After a long and tiresome journey Merrit found something inexpressibly
charming in the quiet, picturesque place, and in the silent young girl
who sat so demurely in the shadow. He tactfully ignored her timidity
by talking cheerful nonsense about impersonal things, treating her as
a bashful child who wanted to be friends but hardly dared.

As he talked Yuki San gained courage, and ventured many curious
glances at the broad-shouldered young fellow, whose figure seemed
completely to fill the room. At first she saw only a strange
foreigner, but gradually, as she watched his face and listened to his
unfamiliar speech, she discovered a long-lost playmate.

Through all the years that she had struggled for an education at the
mission-school, English had been invariably associated with a tall,
awkward, foreign boy, whose mouth made funny curves and whose eyes
laughed when he made strange sounds. How big and splendid and handsome
he had grown!

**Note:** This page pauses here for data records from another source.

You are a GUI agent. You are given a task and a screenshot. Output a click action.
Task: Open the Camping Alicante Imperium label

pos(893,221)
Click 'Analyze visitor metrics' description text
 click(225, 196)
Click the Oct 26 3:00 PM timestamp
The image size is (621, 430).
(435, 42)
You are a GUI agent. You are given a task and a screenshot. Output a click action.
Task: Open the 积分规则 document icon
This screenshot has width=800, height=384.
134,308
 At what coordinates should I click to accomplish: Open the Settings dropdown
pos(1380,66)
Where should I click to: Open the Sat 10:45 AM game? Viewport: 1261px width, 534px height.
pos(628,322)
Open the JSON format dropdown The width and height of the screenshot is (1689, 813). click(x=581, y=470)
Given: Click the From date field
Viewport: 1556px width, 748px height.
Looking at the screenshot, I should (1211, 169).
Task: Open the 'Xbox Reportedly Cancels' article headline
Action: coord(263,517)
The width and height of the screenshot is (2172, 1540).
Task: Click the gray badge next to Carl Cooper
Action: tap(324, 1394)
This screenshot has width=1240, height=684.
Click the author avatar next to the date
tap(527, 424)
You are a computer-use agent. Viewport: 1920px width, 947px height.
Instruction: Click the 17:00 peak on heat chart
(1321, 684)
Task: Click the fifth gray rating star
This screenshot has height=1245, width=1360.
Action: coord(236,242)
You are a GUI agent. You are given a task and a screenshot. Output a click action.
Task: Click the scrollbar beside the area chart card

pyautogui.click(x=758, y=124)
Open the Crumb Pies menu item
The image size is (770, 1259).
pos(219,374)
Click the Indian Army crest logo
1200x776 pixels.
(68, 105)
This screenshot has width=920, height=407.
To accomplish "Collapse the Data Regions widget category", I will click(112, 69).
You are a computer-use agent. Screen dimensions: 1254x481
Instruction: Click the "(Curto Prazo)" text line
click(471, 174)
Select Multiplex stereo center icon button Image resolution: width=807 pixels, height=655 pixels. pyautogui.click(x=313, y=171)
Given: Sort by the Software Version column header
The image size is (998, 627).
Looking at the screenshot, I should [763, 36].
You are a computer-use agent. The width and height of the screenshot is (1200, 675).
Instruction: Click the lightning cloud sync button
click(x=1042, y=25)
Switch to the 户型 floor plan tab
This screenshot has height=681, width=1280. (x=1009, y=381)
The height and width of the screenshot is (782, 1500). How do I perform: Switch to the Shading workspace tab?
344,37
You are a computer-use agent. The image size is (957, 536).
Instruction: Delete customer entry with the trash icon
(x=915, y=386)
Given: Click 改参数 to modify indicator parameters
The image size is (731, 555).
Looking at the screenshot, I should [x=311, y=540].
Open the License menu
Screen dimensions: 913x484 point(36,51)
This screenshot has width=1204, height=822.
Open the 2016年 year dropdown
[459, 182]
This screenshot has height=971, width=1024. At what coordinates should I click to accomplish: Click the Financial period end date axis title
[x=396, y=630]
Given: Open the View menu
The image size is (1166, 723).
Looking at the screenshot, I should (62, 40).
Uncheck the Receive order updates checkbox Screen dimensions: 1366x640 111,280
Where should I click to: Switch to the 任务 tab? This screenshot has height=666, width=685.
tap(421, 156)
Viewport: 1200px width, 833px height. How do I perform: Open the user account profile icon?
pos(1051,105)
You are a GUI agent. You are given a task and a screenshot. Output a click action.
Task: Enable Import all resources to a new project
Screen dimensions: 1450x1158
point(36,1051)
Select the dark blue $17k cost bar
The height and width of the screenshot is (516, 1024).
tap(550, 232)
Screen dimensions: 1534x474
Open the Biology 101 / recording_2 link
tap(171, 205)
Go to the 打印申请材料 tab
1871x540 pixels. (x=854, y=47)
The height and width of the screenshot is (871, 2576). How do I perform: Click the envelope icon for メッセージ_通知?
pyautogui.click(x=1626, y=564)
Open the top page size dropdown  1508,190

How different his clothes from any she had ever seen
before! How white his long hands, whose strong, firm touch she
remembered so well! She looked and looked again, drinking in the tones
of his deep voice, till the throbbing of her heart sent a flood of
crimson to her cheeks.

But gradually her shyness wore away, and when Merrit asked her how in
the world he was to conduct his business with so few Japanese words at
his command, she ventured to answer: "I know; I give you the teach of
Nippon, you give me the wise of dat funny 'Merican tongue."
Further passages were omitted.